Restructuring As The Way Forward:
Owing to Nigeria’s perpetual crisis of nationhood and the increasing proliferation of self-determination groups, the call for restructuring has continued to grow louder. By now, it should be obvious that the status quo is unsustainable and attempting to retain it, is at best suicidal.
We submit, that the time has come for a fundamental restructuring of the Nigerian state to a structure and system that provides optimal governance that meets the needs of the populace and more importantly allows each region develop at their own pace.
We note, that the fundamentals of restructuring suffer no conflict, as all proponents virtually agree that more control/autonomy in all facets should be given to the states and or regions as the case may be, that government systems should be modified/streamlined for more effective governance, that there should be the rotation of power for purposes of nation-building, that corruption should be eliminated, that security should be enhanced and that development and welfare of the citizenry should be the clear and unambiguous goal of government at all levels.

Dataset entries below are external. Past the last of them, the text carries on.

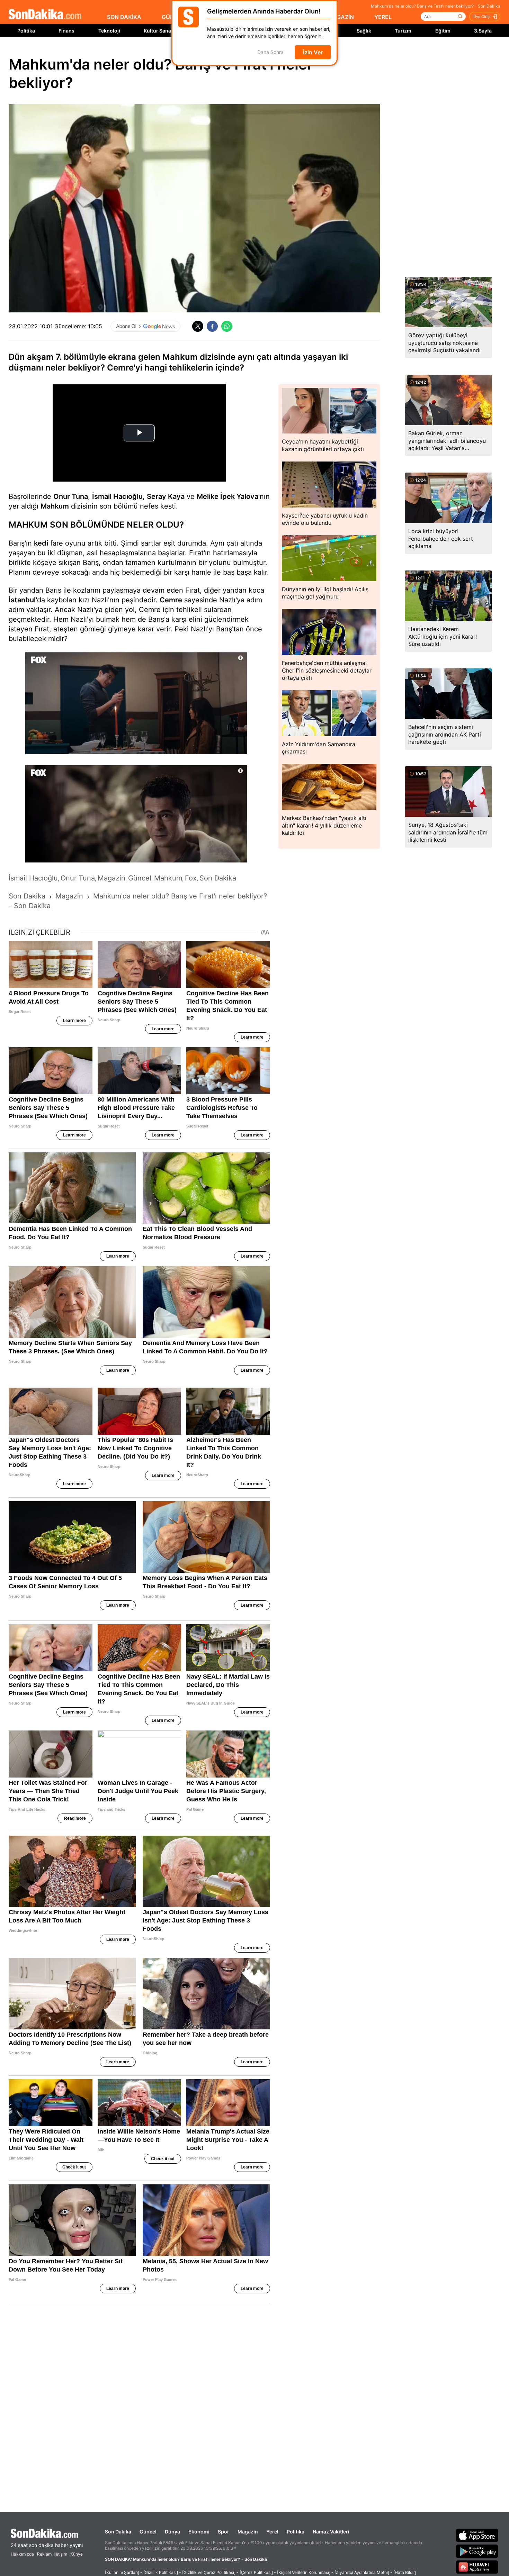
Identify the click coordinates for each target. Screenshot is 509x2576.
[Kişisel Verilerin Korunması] (303, 2572)
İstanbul (22, 600)
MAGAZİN (341, 16)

While the fundamentals across the board are largely the same, the modus operandi has remained the only contention. Yet we believe that the 1963 constitution, Aburi Accord, the Abacha constitutional conference and the 2014 National Conference report already provides a rich resource base of proposals from which a working document for restructuring can be obtained by any sincere government and given life through practical implementation.
In closing, we submit that Nigeria is not a natural nation, nor was it ever meant to be. Nigeria was conceived by Sir TaubmanGoldie, a British trader whose only interest was the exploitation of resources/ maximisation of material gain. The British colonial authority continued from where Sir Goldie stopped ultimately to maximise their colonial interests in regards to natural resources and other such material gains.
The post-colonial administration, therefore, inherited a nation that never was at independence. That unresolved contradiction has arrested the nation’s development and continued to increasingly challenge its very existence. We believe, therefore, that except and unless Nigerians engage in dialogue and the nation is restructured to meet the aspirations of her various peoples/nations, she is unlikely to survive the 21st century.
A word, as they say, should be enough for the wise!